Add in the potential for Brendon White and his crew from D1NZ to create a wicked temporary Drift track, as they have at the Bay Park, Wellington and Dunedin and well, all I can say is Auckland will finally have a true – and very much future-proofed – world class destination motorsport venue to call its own.

There’s a lesson here too, one I hope some of our more hidebound and outspoken brethren will heed.

Having studied history and written a book about the first 100 years of motor racing in this wonderful little country of ours I am only too aware of the role in our young sport of myth, legend and loyalty to those people, places and venues which have gone before.

There comes a time however, when you have to cast off the shackles of the past, grasp the future with both hands and look at making history rather than using it to hold you back.
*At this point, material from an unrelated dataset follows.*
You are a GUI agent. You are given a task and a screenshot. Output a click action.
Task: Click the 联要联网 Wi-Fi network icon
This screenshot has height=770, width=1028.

Like thousands of Aucklanders, I will still make my annual pilgrimages to ‘Western Springs’ to catch up on mates and enjoy the sort of fast, close, exciting, heart-in-the-mouth racing only sideways ‘turn-left-to-go-fast’ action on sticky Auckland clay (on a hot saltry summer’s night to boot) provides.

It might take me a little longer to get there but with Mosen, Buckley and co calling the shots I know both the spectacle and the heritage of the sport is in safe hands.

Hands I bet old George Henning wished he had had when he opened for business over the road 89 years ago!

Ross MacKay is an award-winning journalist, author and publicist with first-hand experience of motorsport from a lifetime competing on two and four wheels. He currently combines contract media work with weekend Mountain Bike missions and trips to grassroots drift days.